DIRECTIONS:
Put the material into a numbered list, beginning at the line that contains "You are a GUI" and stopping after the line that contains "(x=1518, y=206)". Leave out blank lines and include no line outside that span.

DATA LINES:
= = = =

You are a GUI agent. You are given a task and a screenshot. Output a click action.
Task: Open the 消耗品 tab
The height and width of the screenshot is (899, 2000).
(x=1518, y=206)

= = = =

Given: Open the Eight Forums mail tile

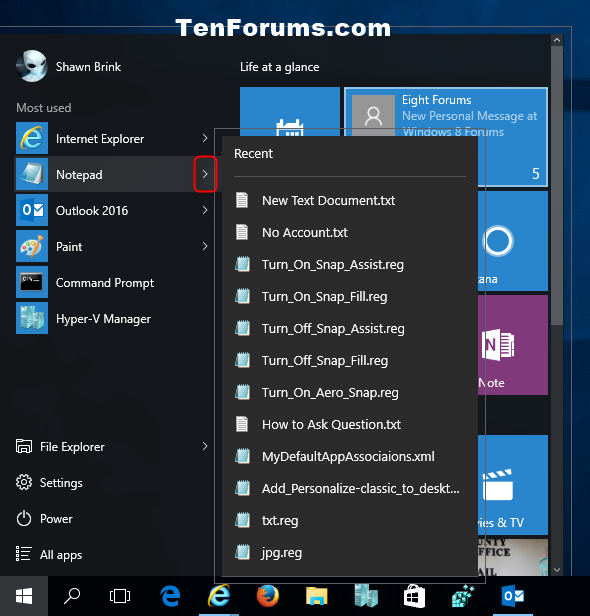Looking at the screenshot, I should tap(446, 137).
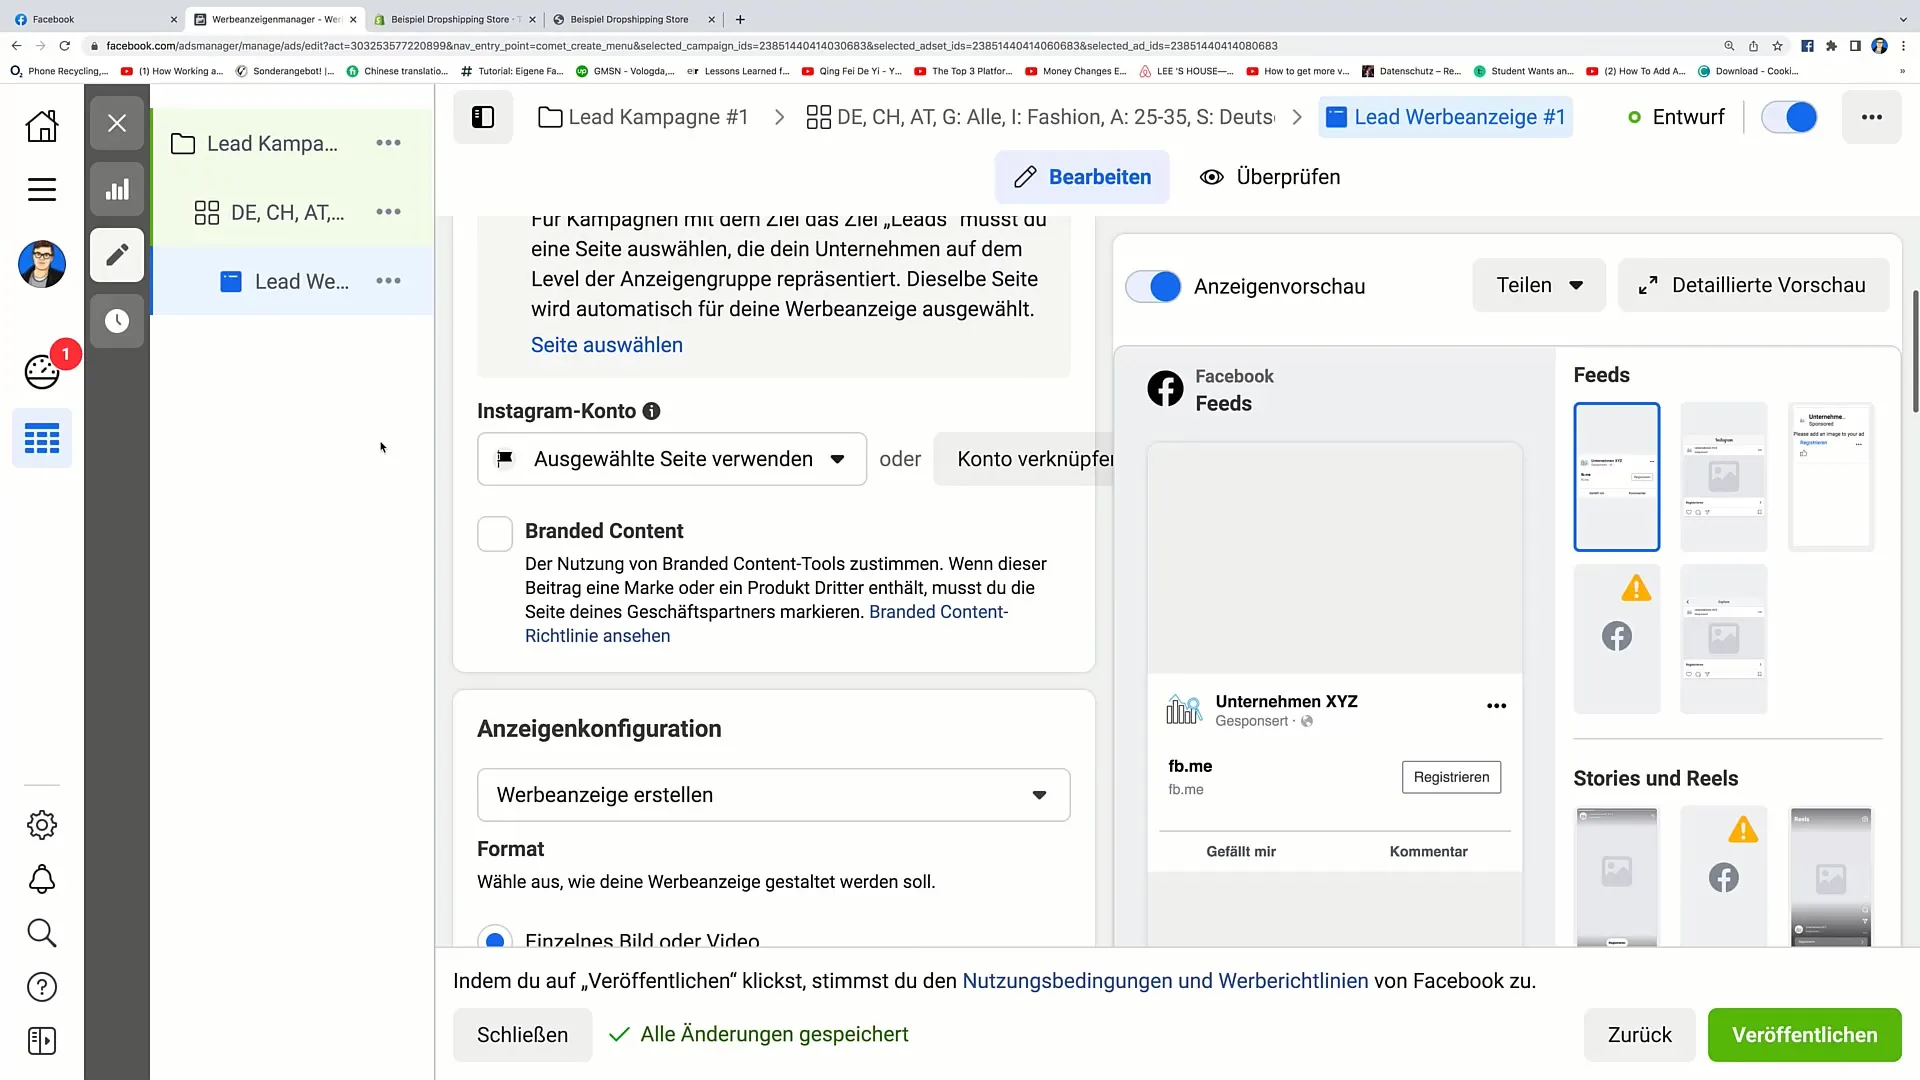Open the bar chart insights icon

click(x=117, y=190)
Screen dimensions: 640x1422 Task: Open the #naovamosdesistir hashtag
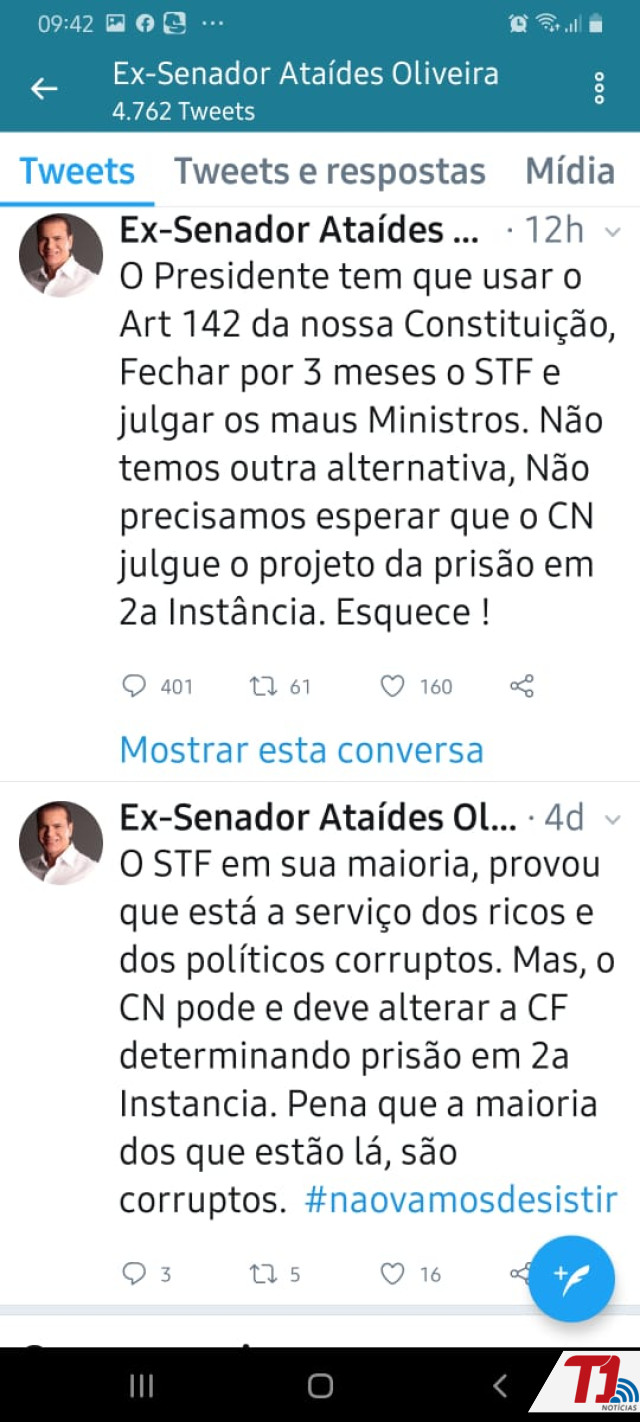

= = = =

FULL ANSWER:
1. You are a GUI agent. You are given a task and a screenshot. Output a click action.
2. Task: Open the 消耗品 tab
3. The height and width of the screenshot is (899, 2000).
4. (x=1518, y=206)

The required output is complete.